This is the racehorse of Bellacragher Bay Boat Club, like all through-breds, good jockeys are needed. We are a bit short on volunteers at present; the maiden voyage was from Owenduff to Claggan. The very experienced catamaran instructor Philip o Sullivan was on the helm with Brian Masterson as crew, Philip put the boat through its paces and really gave a display. I couldn’t wait to have a go!
On a Cold damp May evening in 2008 blowing a cool northerly F5-6, I decided to take the cat for a quick spin, no need for a wetsuit; I was going to take it easy!
Twenty of the longest minutes of my life later, I was traveling at an unearthly speed towards Bunnacurry in Achill. My ankles were raw and welded to the hiking strap, I was struggling to hold onto the tiller, the rudders had a mind of their own and were trying to pull my arms out of their sockets. The hull I was sitting on started to lift again, I pushed the tiller away to bring it down but it wouldn’t budge. I was absolutely hammering it at an angle of 60deg, I wasn’t able to do anything about it so I had a look around to get my bearings and take in the whole thrill of what I was doing, no point in crying about it!

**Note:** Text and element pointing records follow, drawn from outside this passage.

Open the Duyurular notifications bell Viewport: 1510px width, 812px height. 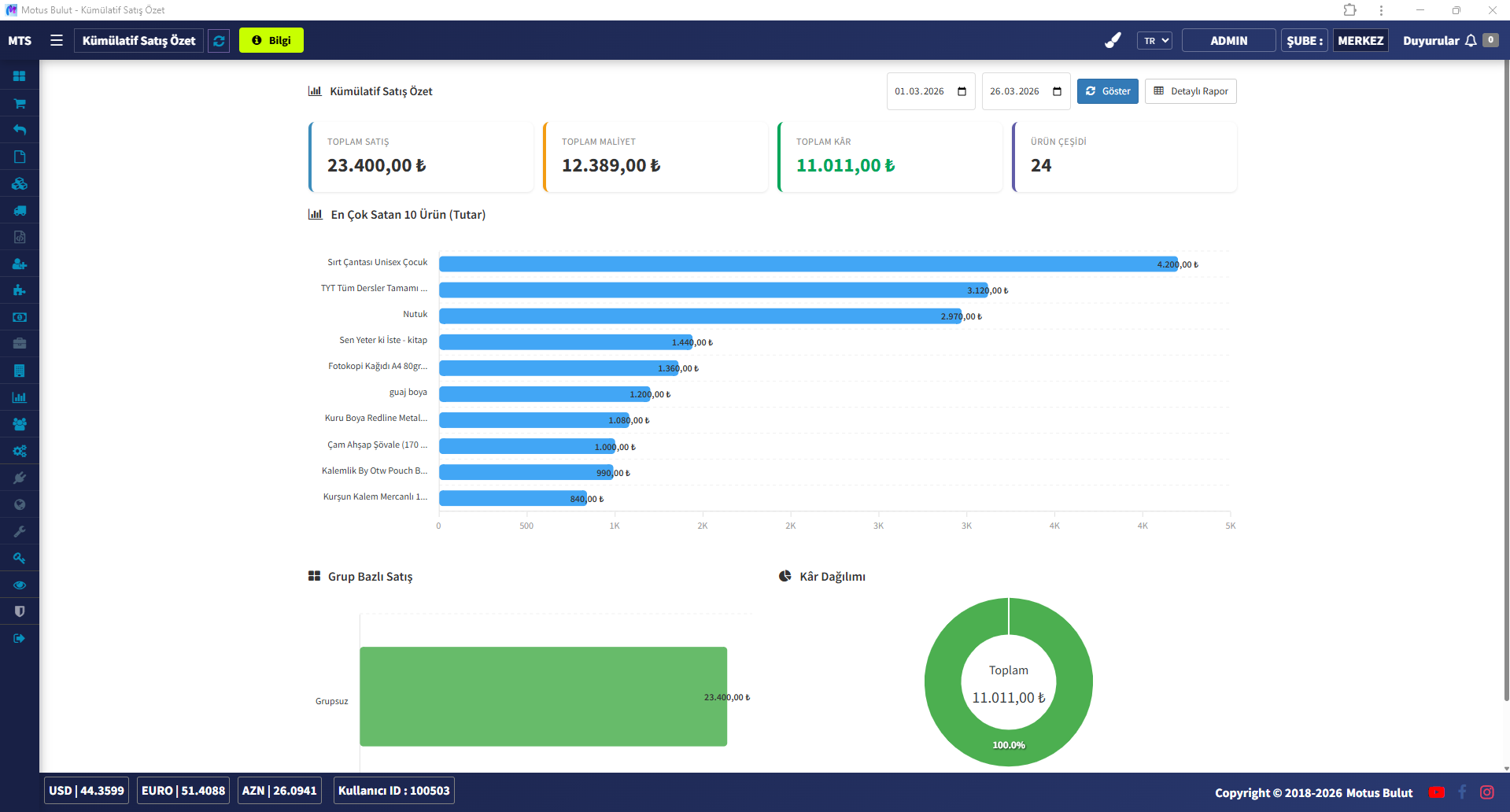[x=1471, y=40]
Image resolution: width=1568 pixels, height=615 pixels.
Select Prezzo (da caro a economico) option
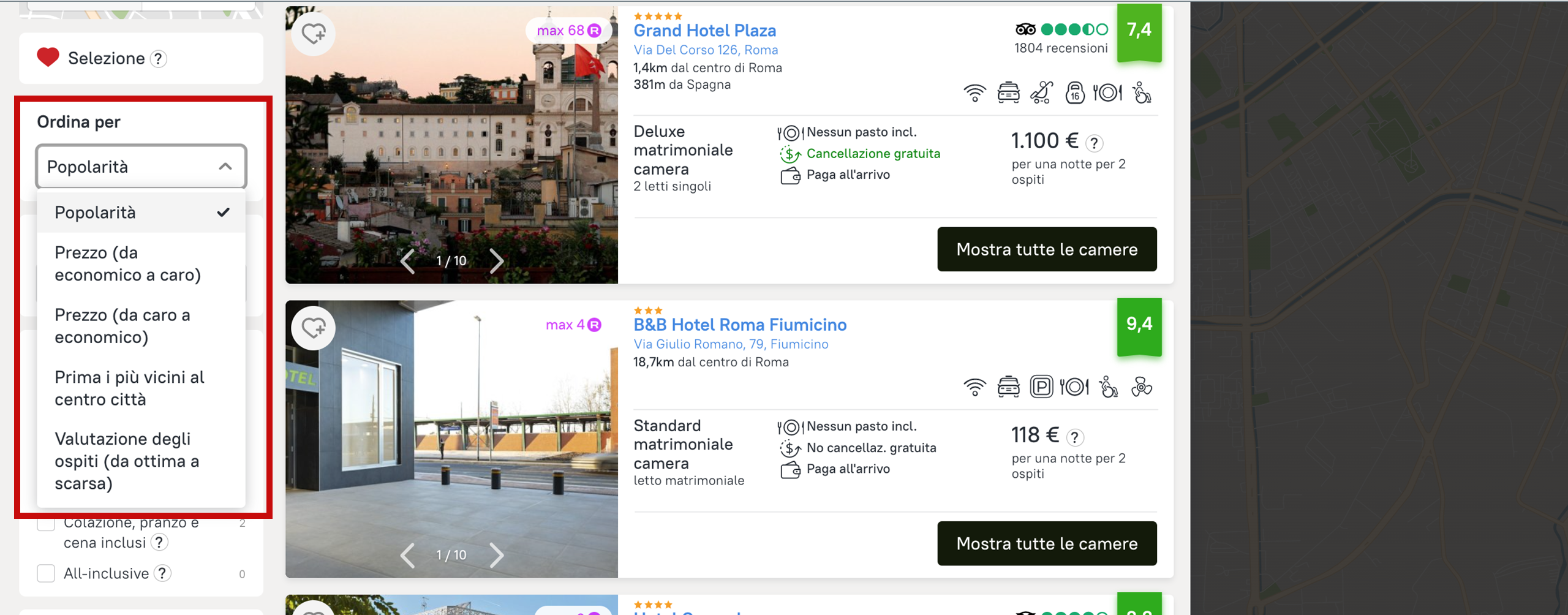click(123, 326)
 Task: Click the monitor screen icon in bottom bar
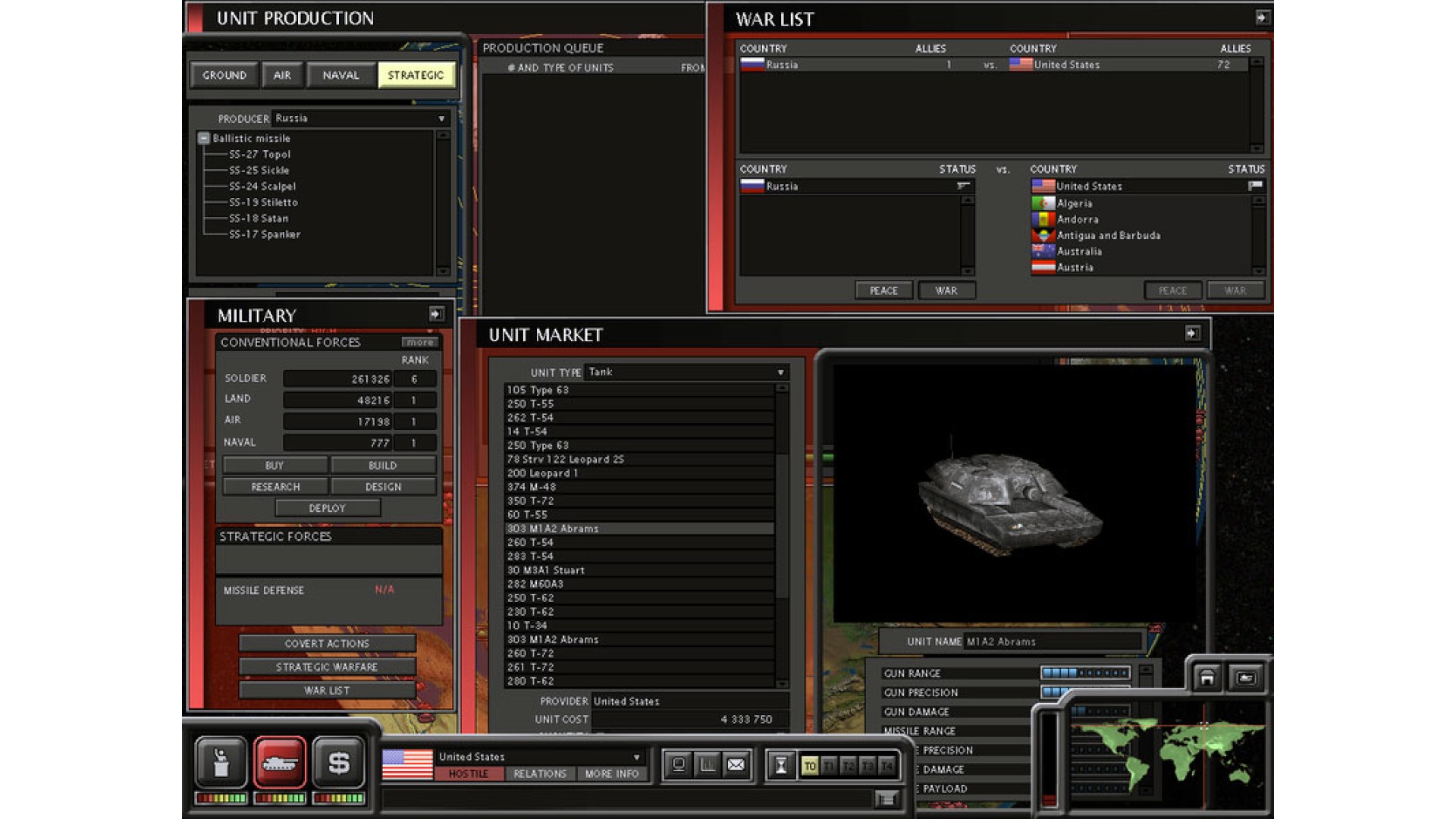pos(679,765)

At some stage, the waves started building and the cat started jumping off them, I could only sit back and take it all in, I began to wonder if I would ever be able to pass on the experience to fellow sailors but in the meantime figure out what was making the steering so difficult.
The tiller extension angle was at about 70deg to the rudder arm yet I found it extremely difficult to move the rudders, there was something wrong, I didn’t get much more time to assess the situation as the boat came off a particularly large wave and buried the lower hull in the oncoming wave, the bow buried itself and I felt the stern rise at an extremely alarming rate, memories of doing a reverse bungee twenty years earlier came rushing back. The technical term for what was happening to me was “pitch-poling” the bow buries itself and the stern flips over it, the most dangerous type of capsize and certainly not to be recommended, the crew are usually catapulted a fair distance like I
was, I found myself doing some aerial acrobatics before plummeting to the sea bed thinking “Is that it? All over? I hope I put on this lifejacket right, does it work, why didn’t I put on a wetsuit? Why did I take out that boat?”
Some- time later I surfaced, and found that I appeared to be alive with no real injuries, I knew that it was vital to get to shore as soon as possible, the water was cold and without a wetsuit, shock and hyperthermia would soon set in. I swam to the boat which was upside down. I knew from reading countless articles that righting a capsized cat was not easy but I remembered the technique. I managed to get the boat to 90deg, (mast on or just below the water surface) but just couldn’t get the leverage to right it. I made a mental note to fit a fender to the mast top for the next time, then I realised that the cold must be working on my brain already as no one in their right mind would be thinking about the next time.
I was weighing up whether I was better off in or out of the water, we were drifting towards the shore 1⁄2 a mile away but at a slow angle, it would take some time to reach it. I opted to sit on the hull and suffer the wind chill rather than have the water wick the heat away.
I had told my brother Tom, Brian Masterson and David Campbell what I was doing and when David decided to have a look for me, he saw what happened and got to my estimated landfall within a few minutes.
When I landed, Brian helped me right the boat and as nothing seemed to be broken we took it back to Claggan, this time the tiller and rudders behaved themselves, I tried telling Brian what had happened but he just gave me a funny look.
I was later to find out that I had given the residents of Tonragee the best evening’s entertainment since Ireland beat Italy in the 1994 world Cup. Finton Cooney saw the boat flip over as he glanced out his door, and asked a neighbor to call Seamus Butler in Claggan, some boat has gone over out there, he will get to them” to which was replied “ no need, that’s him out there!”
I promised myself that the cat would not be taken out in anything over a Force 3 until we were comfortable with it and everything in perfect working order.
At the summer camp, two experienced sailors, Gregor and Padraig took it out in F5-6, twenty minutes and five capsizes later, I was going around with a smug if not patronizing smile, telling the boys that I told you so; it was too windy for taking out that boat.
Since then we have stuck to the F3 limit but if there are any of you that want to up the stakes you are very welcome, there will be a few documents to sign and a blood donation to give, just in case, and off you go!